-- Information provided follows --
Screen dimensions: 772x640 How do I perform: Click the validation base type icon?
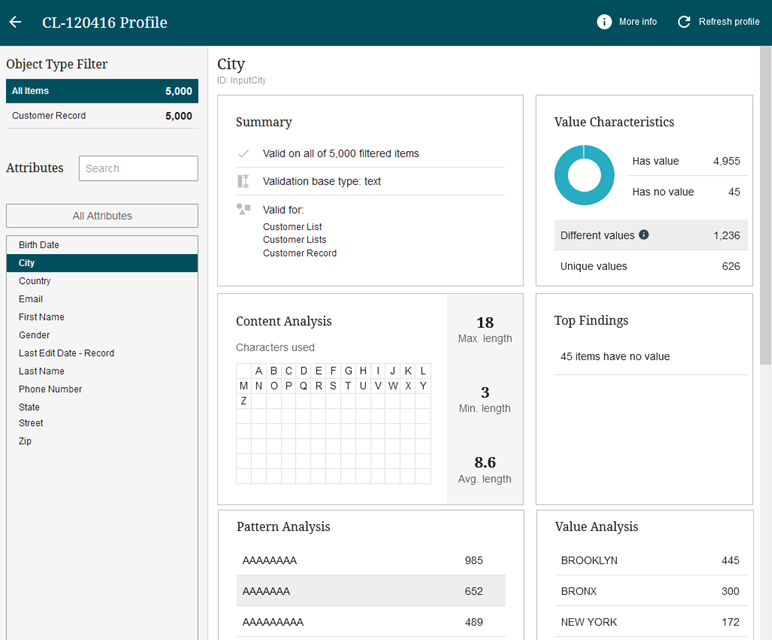click(x=243, y=181)
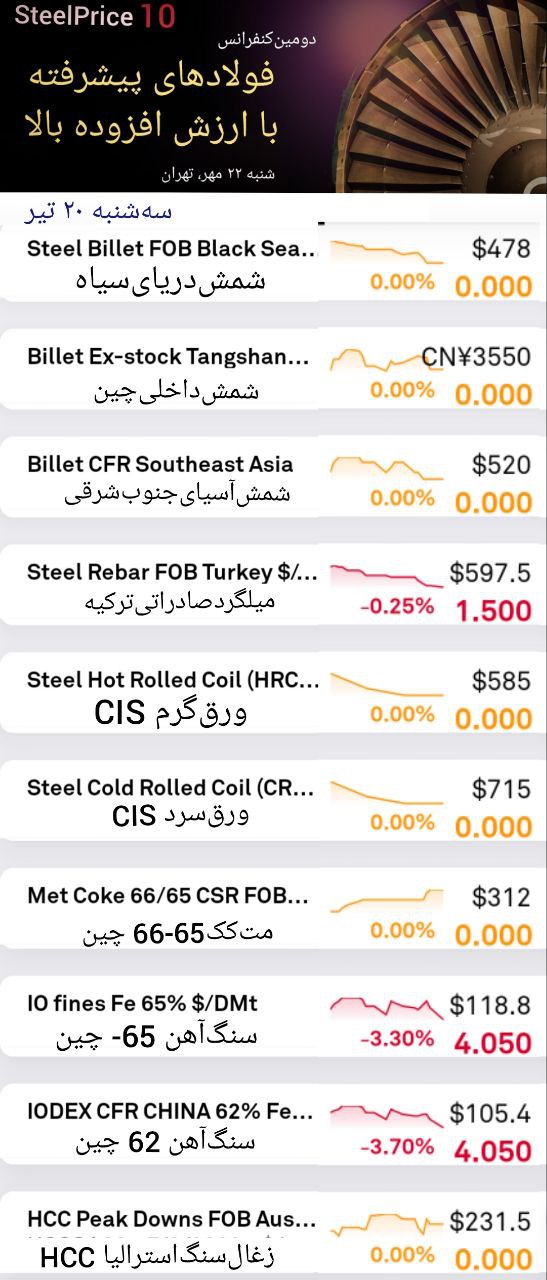Open the Steel Billet FOB Black Sea sparkline chart
547x1280 pixels.
[x=386, y=251]
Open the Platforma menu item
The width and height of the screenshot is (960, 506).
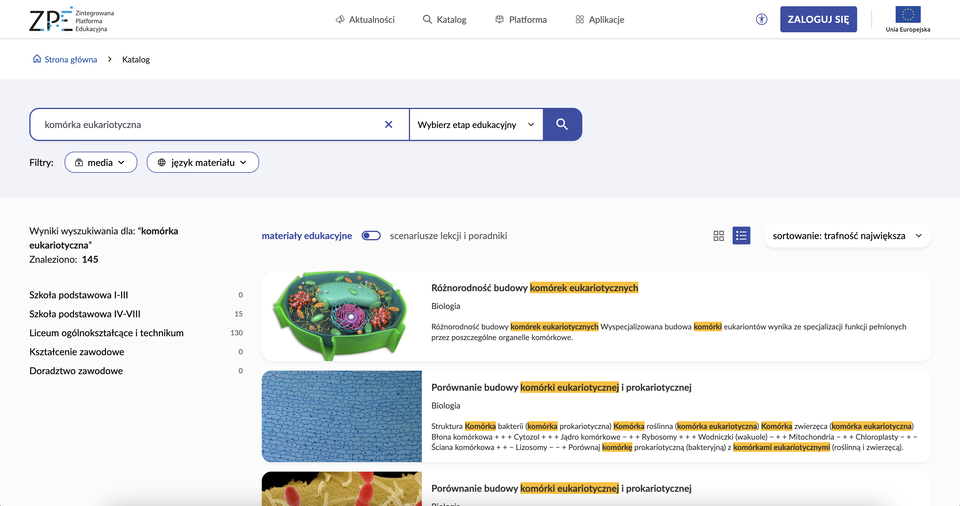tap(521, 20)
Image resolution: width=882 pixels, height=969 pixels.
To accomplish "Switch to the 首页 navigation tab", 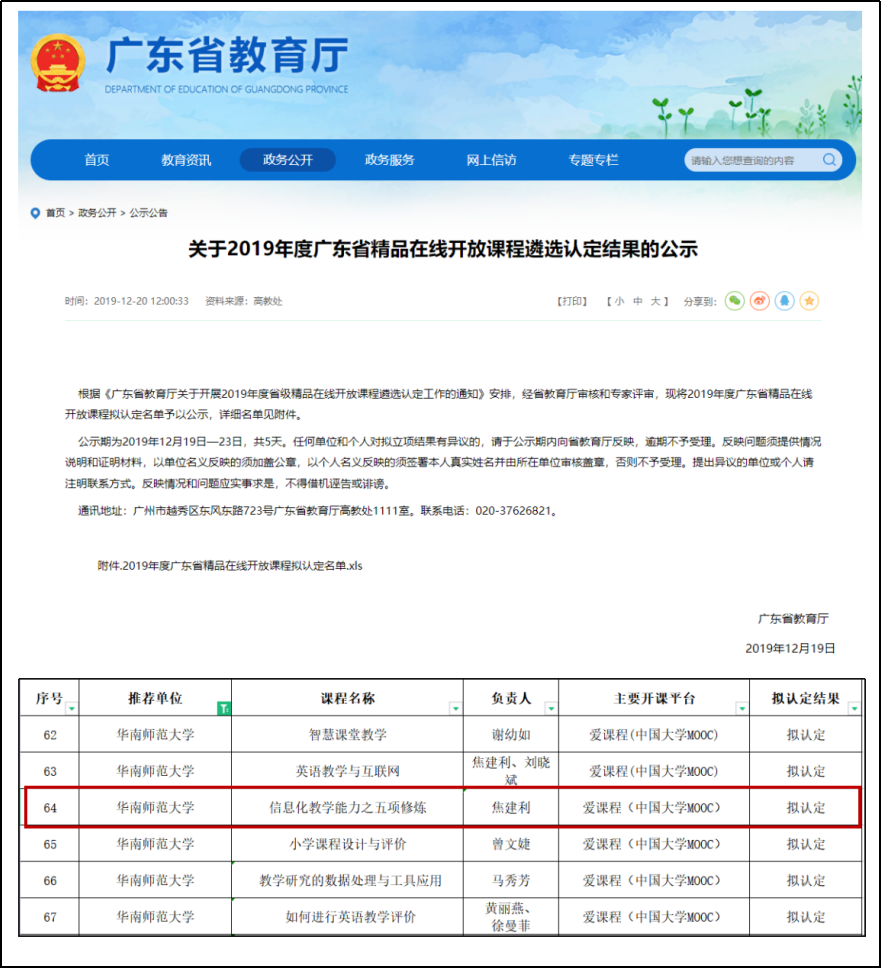I will point(96,160).
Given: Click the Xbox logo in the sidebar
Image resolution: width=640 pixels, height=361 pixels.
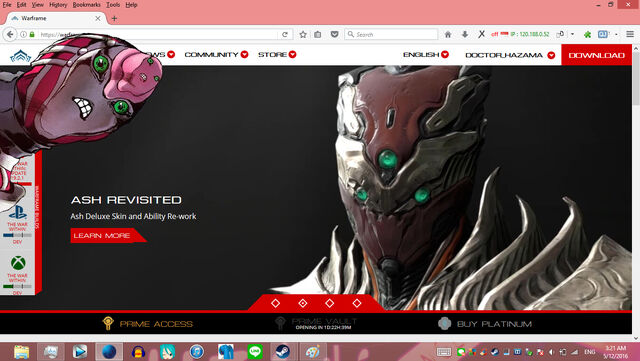Looking at the screenshot, I should pyautogui.click(x=18, y=263).
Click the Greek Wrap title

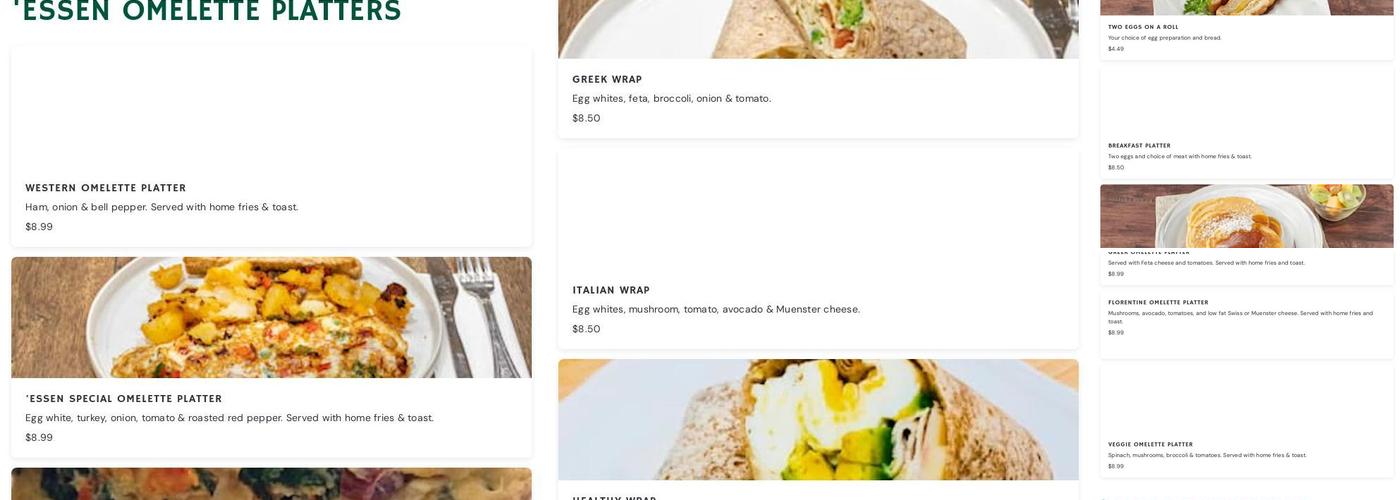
-- Information provided concluded --
### Directions:
The reply needs to repeat exactly the line containing "Image resolution: width=640" and each line after it, through the final line of the entries above, and to skip the pictures.

### The answer:
Image resolution: width=640 pixels, height=361 pixels.
Looking at the screenshot, I should pyautogui.click(x=18, y=263).
Click the Greek Wrap title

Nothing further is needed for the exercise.